MATERIAL FOR THIS TASK.
==*==
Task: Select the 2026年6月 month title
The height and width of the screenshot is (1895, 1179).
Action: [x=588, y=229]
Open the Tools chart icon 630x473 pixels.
==*==
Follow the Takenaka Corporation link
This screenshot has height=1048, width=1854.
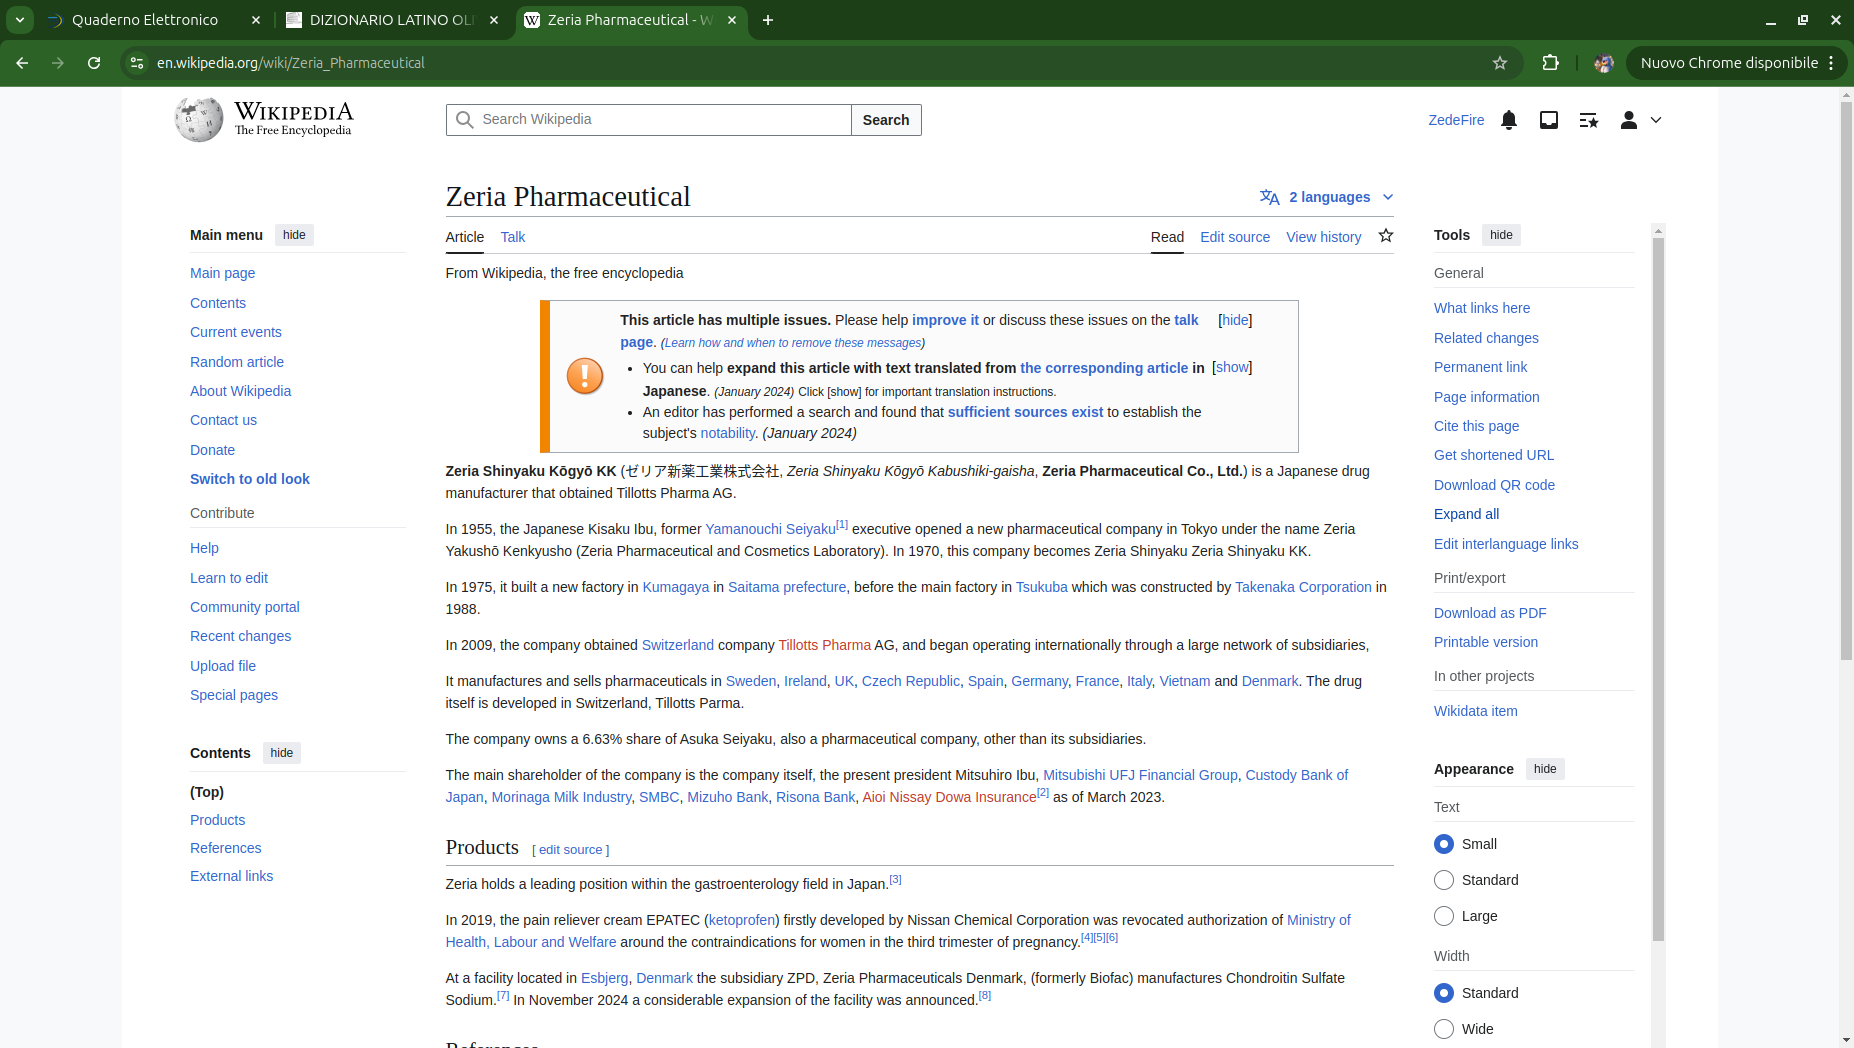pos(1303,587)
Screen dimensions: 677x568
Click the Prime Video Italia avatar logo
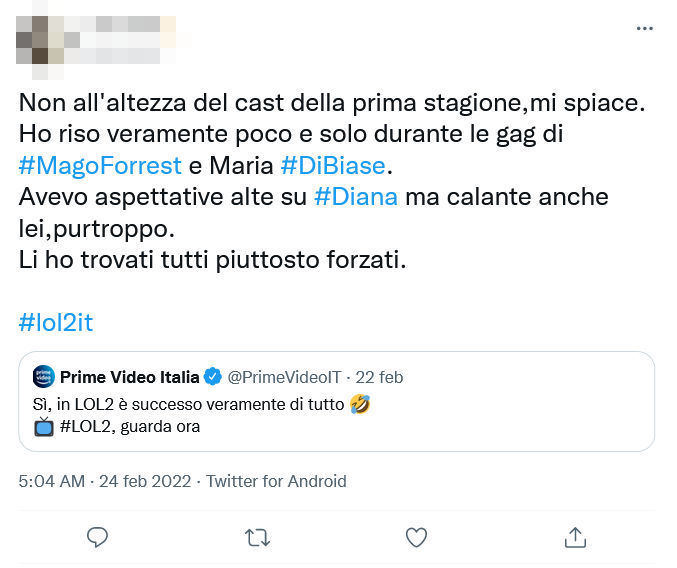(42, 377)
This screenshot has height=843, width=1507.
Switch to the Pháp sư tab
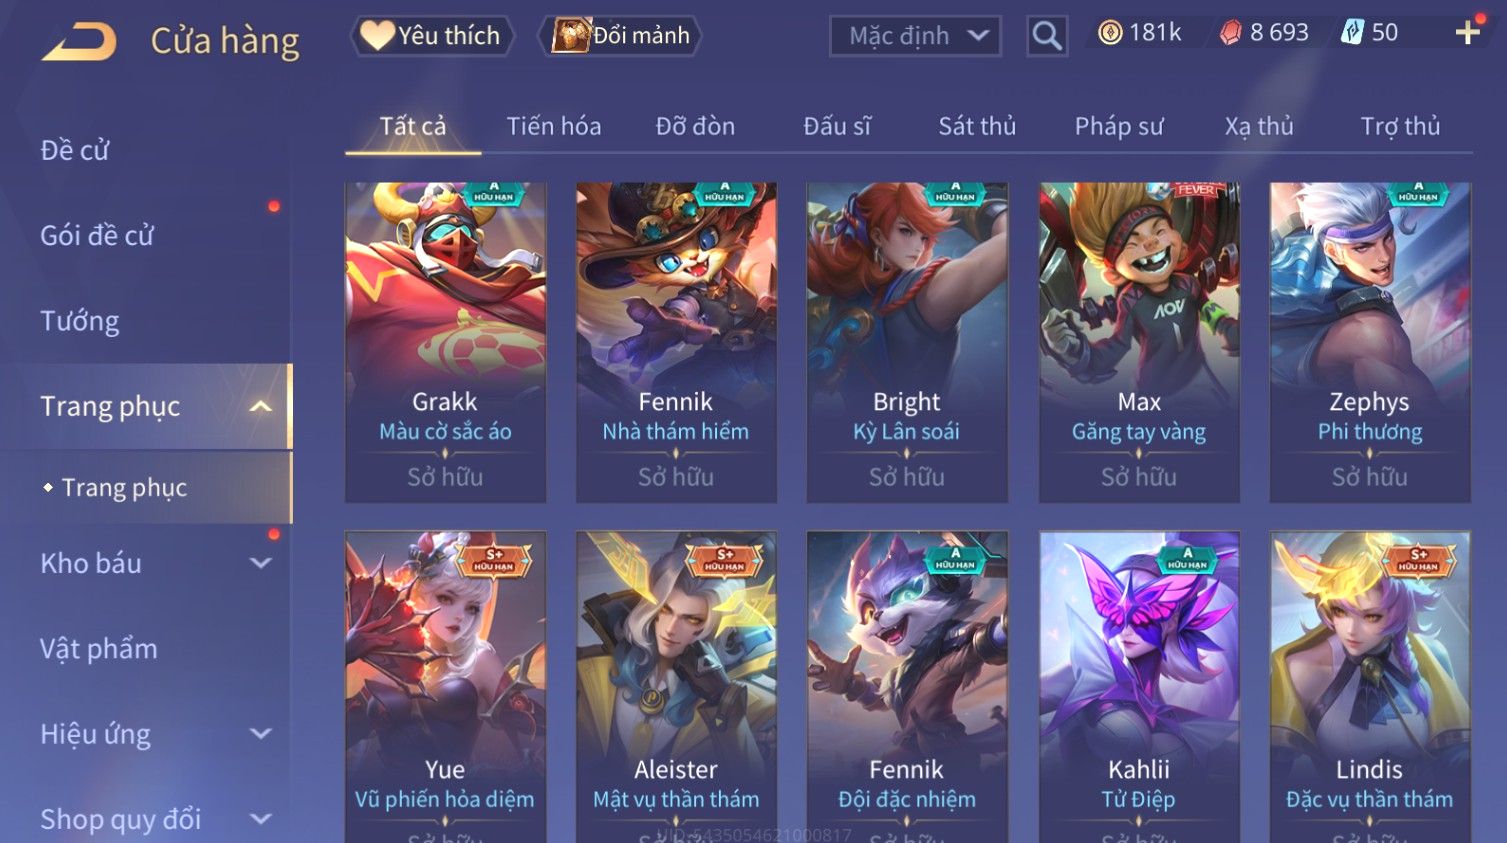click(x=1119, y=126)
==*==
INSTRUCTIONS FOR THE TASK. Your answer should be the lines of the listing above between the line holding "Task: Select the 2026年6月 month title" and the line holding "Open the Tools chart icon 630x473 pixels.", inclusive, restated word for word and alone.

ANSWER FOR THIS EXERCISE.
Task: Select the 2026年6月 month title
The height and width of the screenshot is (1895, 1179).
Action: [x=588, y=229]
Open the Tools chart icon 630x473 pixels.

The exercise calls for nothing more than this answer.